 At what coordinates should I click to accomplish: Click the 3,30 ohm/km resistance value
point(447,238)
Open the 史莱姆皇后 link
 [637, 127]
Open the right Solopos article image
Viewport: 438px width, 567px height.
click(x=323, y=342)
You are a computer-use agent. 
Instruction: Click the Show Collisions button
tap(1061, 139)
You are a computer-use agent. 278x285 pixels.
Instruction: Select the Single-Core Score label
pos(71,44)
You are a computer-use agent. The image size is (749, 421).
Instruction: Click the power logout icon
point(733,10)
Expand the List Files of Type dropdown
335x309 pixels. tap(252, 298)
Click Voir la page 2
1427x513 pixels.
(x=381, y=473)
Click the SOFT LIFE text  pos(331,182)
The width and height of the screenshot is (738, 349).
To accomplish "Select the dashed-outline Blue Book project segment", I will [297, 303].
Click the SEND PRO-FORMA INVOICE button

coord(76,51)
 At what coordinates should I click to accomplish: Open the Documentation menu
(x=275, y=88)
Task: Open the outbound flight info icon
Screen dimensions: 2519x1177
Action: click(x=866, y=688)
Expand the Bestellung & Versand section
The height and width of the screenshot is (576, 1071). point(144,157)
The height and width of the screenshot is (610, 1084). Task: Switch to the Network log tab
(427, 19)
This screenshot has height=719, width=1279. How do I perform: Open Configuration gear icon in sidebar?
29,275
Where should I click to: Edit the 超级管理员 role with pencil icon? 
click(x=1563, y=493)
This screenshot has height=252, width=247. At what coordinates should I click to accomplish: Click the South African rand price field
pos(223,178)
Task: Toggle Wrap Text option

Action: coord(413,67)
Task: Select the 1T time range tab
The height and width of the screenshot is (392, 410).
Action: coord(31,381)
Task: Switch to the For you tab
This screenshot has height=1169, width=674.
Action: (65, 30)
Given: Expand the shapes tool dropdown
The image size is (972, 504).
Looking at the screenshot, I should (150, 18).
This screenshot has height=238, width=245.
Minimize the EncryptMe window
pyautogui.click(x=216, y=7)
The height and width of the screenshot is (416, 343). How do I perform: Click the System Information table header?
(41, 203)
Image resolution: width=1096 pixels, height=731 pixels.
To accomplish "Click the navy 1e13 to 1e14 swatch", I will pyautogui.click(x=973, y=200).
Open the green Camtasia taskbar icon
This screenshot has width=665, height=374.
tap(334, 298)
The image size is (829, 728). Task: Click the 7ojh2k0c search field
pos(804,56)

○ ○ ○ ○ ○

THE PROBLEM: Reproduce every one of the rows above word for word, with nothing changed.

THE SOLUTION:
 At what coordinates should I click to accomplish: Click the 3,30 ohm/km resistance value
point(447,238)
Open the 史莱姆皇后 link
 [637, 127]
Open the right Solopos article image
Viewport: 438px width, 567px height.
click(x=323, y=342)
You are a computer-use agent. 
Instruction: Click the Show Collisions button
tap(1061, 139)
You are a computer-use agent. 278x285 pixels.
Instruction: Select the Single-Core Score label
pos(71,44)
You are a computer-use agent. The image size is (749, 421).
Instruction: Click the power logout icon
point(733,10)
Expand the List Files of Type dropdown
335x309 pixels. tap(252, 298)
Click Voir la page 2
1427x513 pixels.
(x=381, y=473)
Click the SOFT LIFE text  pos(331,182)
The width and height of the screenshot is (738, 349).
To accomplish "Select the dashed-outline Blue Book project segment", I will [297, 303].
Click the SEND PRO-FORMA INVOICE button

coord(76,51)
 At what coordinates should I click to accomplish: Open the Documentation menu
(x=275, y=88)
Task: Open the outbound flight info icon
Screen dimensions: 2519x1177
Action: click(x=866, y=688)
Expand the Bestellung & Versand section
The height and width of the screenshot is (576, 1071). point(144,157)
The height and width of the screenshot is (610, 1084). Task: Switch to the Network log tab
(427, 19)
This screenshot has height=719, width=1279. How do I perform: Open Configuration gear icon in sidebar?
29,275
Where should I click to: Edit the 超级管理员 role with pencil icon? 
click(x=1563, y=493)
This screenshot has height=252, width=247. At what coordinates should I click to accomplish: Click the South African rand price field
pos(223,178)
Task: Toggle Wrap Text option

Action: coord(413,67)
Task: Select the 1T time range tab
The height and width of the screenshot is (392, 410).
Action: coord(31,381)
Task: Switch to the For you tab
This screenshot has height=1169, width=674.
Action: (65, 30)
Given: Expand the shapes tool dropdown
The image size is (972, 504).
Looking at the screenshot, I should (150, 18).
This screenshot has height=238, width=245.
Minimize the EncryptMe window
pyautogui.click(x=216, y=7)
The height and width of the screenshot is (416, 343). How do I perform: Click the System Information table header?
(41, 203)
Image resolution: width=1096 pixels, height=731 pixels.
To accomplish "Click the navy 1e13 to 1e14 swatch", I will pyautogui.click(x=973, y=200).
Open the green Camtasia taskbar icon
This screenshot has width=665, height=374.
tap(334, 298)
The image size is (829, 728). Task: Click the 7ojh2k0c search field
pos(804,56)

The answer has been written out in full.